6-4.5 Level 1 and Level 2 transfer switches shall be operated monthly. The monthly test of a transfer switch shall consist of electrically operating the transfer switch from the standard position to the alternate position and then a return to the standard position.
Findings:
During record review and interview with staff on 1/11/11, the generator records were reviewed.
At 9:25 a.m., the generator logs documented the generator was tested for 30 minutes every two weeks. There were no records for 30 minute testing in January or November 2010. The logs indicated that in August and September 2010 the generator was run for less than 30 minutes.
There were no records for weekly inspections for 4 of 4 weeks in January and November 2010 and for 2 of 4 weeks for 10 of 12 months in 2010.
During an interview at 10:07 a.m., Maintenance Staff 2 reported the generator is not tested under load.
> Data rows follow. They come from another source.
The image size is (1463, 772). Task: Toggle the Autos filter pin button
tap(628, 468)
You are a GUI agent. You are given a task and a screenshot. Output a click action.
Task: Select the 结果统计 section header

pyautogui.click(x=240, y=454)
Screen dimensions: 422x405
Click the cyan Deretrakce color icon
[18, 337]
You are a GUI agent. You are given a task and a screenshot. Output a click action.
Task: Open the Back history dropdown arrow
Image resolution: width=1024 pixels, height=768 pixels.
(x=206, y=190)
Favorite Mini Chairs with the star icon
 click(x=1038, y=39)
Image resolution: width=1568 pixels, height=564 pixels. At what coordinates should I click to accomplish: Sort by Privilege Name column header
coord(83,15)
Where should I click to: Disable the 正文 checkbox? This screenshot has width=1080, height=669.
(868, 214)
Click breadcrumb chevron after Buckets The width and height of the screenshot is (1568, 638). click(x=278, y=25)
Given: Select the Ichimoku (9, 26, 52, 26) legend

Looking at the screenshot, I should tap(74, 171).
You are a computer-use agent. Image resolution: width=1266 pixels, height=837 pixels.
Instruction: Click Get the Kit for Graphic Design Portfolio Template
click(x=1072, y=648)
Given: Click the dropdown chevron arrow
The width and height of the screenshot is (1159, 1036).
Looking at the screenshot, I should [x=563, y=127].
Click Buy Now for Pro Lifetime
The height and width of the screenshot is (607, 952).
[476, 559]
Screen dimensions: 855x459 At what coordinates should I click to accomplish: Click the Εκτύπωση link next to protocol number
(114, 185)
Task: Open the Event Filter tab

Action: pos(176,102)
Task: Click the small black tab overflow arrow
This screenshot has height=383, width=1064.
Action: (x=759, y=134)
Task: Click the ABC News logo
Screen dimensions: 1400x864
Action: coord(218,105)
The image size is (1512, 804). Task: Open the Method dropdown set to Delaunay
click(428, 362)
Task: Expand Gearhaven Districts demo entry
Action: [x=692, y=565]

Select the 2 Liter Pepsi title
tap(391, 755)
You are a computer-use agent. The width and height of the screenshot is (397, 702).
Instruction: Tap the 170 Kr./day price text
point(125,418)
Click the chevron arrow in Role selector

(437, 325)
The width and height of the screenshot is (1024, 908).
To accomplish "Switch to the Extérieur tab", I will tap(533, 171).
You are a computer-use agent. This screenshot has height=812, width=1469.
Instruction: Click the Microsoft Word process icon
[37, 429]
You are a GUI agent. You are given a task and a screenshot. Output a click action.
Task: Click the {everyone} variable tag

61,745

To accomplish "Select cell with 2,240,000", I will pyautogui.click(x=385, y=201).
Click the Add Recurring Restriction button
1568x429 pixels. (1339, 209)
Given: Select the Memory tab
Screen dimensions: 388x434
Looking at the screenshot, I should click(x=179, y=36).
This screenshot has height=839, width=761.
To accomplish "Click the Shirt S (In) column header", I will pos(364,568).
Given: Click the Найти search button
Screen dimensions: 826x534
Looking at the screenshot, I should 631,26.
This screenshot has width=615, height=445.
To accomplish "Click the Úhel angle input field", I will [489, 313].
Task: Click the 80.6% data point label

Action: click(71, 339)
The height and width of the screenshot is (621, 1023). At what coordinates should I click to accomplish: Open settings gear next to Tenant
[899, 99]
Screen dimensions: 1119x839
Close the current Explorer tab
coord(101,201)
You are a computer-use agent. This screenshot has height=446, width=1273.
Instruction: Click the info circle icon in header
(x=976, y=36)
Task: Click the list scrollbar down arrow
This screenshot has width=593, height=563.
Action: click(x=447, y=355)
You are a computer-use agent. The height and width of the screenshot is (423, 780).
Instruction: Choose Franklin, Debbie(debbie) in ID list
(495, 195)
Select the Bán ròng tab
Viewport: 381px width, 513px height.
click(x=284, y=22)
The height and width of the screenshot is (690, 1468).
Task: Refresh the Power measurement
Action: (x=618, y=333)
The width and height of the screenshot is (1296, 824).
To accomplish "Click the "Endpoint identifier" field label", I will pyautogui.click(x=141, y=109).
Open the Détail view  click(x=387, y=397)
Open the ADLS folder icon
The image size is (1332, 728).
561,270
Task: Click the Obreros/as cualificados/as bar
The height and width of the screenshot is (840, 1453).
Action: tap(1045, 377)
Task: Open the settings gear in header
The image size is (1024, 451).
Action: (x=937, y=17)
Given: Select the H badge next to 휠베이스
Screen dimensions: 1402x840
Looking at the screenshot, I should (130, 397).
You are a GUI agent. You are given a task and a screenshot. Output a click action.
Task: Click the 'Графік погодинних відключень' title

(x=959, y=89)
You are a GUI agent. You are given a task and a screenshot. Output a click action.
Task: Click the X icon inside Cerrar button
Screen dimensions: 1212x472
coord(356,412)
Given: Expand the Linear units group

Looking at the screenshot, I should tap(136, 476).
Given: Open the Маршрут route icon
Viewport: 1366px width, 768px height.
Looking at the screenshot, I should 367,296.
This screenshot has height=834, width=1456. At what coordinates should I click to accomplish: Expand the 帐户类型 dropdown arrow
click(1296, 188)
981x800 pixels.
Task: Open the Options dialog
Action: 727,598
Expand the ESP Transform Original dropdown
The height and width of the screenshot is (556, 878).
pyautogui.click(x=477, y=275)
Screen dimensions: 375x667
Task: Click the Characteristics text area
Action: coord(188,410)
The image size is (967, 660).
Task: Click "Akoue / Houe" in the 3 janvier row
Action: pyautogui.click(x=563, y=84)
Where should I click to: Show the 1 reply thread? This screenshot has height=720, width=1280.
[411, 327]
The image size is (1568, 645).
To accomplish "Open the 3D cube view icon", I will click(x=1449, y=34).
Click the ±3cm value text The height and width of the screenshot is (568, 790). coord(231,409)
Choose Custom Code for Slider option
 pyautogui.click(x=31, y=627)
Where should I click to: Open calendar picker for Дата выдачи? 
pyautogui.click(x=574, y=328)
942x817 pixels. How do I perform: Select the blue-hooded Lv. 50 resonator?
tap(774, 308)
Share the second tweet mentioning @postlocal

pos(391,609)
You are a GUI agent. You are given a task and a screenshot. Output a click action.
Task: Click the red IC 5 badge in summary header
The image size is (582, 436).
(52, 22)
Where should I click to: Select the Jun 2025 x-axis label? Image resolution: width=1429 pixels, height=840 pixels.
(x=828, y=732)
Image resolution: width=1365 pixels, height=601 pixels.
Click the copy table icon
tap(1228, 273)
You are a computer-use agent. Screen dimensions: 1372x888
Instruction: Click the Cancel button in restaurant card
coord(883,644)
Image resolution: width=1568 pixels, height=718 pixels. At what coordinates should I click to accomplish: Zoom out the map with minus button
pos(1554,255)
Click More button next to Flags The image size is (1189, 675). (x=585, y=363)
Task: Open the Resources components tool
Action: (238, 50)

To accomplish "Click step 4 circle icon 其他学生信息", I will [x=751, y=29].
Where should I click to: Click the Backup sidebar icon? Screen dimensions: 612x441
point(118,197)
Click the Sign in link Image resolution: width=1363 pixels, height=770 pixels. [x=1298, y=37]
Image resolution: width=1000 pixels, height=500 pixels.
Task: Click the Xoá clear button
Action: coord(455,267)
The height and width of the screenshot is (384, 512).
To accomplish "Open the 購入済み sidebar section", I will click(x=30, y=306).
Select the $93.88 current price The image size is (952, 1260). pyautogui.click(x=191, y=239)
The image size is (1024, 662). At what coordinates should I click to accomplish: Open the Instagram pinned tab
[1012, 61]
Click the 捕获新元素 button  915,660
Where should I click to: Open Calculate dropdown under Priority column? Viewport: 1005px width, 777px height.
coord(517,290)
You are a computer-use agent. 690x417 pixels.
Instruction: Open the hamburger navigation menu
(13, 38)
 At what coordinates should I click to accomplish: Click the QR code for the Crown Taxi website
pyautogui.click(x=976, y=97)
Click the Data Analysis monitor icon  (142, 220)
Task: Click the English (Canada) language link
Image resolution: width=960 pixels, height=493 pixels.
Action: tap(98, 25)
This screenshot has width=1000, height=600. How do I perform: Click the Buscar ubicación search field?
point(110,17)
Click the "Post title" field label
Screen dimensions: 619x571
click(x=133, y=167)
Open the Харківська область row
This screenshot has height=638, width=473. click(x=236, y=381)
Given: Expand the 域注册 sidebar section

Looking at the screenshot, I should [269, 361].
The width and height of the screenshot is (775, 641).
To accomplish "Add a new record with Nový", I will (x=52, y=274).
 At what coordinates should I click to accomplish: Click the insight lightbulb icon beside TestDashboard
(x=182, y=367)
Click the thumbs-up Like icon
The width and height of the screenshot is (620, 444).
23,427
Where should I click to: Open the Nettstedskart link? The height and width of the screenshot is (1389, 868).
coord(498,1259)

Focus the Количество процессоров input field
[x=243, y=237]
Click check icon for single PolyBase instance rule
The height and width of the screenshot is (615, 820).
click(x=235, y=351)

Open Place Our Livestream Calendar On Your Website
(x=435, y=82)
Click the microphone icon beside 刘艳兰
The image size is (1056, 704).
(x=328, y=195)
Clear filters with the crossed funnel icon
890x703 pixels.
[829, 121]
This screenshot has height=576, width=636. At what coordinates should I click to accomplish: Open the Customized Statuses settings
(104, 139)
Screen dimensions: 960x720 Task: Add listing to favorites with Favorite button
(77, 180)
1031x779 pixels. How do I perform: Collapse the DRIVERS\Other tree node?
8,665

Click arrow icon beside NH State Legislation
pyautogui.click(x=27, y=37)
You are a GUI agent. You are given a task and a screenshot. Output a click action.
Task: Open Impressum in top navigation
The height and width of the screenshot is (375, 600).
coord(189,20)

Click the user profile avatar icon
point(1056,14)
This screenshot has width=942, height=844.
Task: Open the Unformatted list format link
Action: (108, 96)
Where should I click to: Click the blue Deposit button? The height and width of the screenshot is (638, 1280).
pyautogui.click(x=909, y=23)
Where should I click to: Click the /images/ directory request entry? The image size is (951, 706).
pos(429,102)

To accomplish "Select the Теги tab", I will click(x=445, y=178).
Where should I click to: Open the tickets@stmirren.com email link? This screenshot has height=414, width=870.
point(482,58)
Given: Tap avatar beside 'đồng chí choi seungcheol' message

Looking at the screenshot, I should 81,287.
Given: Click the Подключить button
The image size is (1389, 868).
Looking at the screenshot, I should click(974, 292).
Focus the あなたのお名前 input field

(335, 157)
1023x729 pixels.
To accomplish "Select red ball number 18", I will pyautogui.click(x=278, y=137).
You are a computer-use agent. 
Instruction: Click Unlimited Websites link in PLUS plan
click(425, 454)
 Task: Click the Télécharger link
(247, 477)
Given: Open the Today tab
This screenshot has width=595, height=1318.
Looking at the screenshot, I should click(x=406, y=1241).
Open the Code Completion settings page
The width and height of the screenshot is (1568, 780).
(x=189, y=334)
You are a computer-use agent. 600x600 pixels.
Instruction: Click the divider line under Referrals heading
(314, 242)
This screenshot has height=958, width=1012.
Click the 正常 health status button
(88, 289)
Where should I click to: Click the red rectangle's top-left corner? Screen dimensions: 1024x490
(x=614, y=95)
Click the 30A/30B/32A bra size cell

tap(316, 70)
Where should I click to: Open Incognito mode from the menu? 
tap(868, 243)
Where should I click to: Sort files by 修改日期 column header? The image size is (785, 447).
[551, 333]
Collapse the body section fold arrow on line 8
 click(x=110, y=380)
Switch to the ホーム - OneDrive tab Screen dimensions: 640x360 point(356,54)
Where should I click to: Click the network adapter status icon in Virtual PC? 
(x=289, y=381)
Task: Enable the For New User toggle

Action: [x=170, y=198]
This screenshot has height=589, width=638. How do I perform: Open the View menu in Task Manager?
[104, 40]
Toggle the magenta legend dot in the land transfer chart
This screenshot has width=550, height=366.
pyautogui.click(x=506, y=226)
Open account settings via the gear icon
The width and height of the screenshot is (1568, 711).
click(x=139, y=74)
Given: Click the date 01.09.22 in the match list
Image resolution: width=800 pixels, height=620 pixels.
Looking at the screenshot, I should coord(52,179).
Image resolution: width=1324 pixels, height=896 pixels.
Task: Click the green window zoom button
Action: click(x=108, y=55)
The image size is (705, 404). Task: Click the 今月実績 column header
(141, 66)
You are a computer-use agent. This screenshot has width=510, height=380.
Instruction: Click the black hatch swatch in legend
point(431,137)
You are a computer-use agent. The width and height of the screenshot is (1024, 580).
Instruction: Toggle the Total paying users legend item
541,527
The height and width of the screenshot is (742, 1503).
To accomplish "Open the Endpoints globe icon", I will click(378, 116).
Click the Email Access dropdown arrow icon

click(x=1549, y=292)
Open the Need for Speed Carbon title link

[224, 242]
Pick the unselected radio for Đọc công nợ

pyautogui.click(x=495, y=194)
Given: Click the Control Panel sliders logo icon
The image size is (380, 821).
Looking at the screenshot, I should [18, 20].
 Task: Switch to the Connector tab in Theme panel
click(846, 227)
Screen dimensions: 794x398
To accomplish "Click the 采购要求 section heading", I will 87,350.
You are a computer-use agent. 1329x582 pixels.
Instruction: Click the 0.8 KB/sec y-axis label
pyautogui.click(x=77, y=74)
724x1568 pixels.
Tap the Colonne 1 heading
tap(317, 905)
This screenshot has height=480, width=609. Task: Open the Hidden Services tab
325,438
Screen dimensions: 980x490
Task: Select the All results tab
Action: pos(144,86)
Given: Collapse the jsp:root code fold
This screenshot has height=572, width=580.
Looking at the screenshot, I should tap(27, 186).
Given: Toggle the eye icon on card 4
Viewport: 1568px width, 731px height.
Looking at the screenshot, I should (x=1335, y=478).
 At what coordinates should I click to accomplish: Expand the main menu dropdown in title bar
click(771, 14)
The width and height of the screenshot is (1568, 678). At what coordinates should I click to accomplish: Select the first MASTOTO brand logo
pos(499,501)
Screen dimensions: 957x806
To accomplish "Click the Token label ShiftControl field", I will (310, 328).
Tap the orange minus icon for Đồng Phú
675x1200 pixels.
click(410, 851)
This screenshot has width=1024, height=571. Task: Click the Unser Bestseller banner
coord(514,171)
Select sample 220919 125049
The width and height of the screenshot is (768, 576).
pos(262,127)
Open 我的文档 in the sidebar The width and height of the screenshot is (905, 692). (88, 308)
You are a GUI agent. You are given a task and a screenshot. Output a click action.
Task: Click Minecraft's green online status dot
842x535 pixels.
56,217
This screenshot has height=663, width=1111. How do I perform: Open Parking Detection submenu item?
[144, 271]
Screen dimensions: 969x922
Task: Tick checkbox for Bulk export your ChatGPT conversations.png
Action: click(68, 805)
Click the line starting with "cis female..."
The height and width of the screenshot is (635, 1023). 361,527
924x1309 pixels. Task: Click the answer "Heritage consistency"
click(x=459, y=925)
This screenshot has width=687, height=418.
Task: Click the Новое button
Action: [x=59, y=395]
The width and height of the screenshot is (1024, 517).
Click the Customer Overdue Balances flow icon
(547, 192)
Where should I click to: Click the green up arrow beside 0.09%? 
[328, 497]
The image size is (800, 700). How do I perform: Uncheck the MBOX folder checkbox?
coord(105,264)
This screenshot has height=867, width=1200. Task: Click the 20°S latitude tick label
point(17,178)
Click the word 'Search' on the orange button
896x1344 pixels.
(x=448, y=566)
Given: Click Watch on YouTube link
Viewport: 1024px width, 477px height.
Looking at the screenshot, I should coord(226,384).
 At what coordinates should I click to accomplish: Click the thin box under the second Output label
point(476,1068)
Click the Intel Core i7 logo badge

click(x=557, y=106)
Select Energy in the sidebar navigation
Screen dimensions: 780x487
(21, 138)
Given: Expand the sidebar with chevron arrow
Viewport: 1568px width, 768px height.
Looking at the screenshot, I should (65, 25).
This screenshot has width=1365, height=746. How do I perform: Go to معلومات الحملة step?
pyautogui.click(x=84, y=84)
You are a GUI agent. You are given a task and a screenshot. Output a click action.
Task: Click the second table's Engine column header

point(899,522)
There was no transfer switch in the generator room. Maintenance Staff 2 demonstrated the switch he used to start the generator. No load was transferred to the generator during the run test.
During generator testing on 1/12/11, at 9:05 a.m., maintenance staff tested the transfer switch located in the electrical room. When the switch was activated the generator failed to start. During an interview at 9:06 a.m., Maintenance Staff 3 reported there was a second transfer switch.
At 9:08 a.m., the second transfer switch was activated and the generator was started within 10 seconds.
During an interview at 9:08 a.m., Maintenance Staff 3 explained that the facility is housed in the old county hospital building and staff were unsure which switch was connected to the facility wing.
Tag No.: K0147
Based on observation, the facility failed to maintain their electrical wiring. This was evidenced by a surge protector plugged into a surge protector. This affected one of two smoke compartments, and could result in an increased risk of an electrical fire.
Findings:
During the facility tour on 1/11/11, the electrical wiring was observed.
At 11:15 a.m., there was a surge protector plugged into a surge protector, plugged into the wall, in the nurse's station, under the charting desk.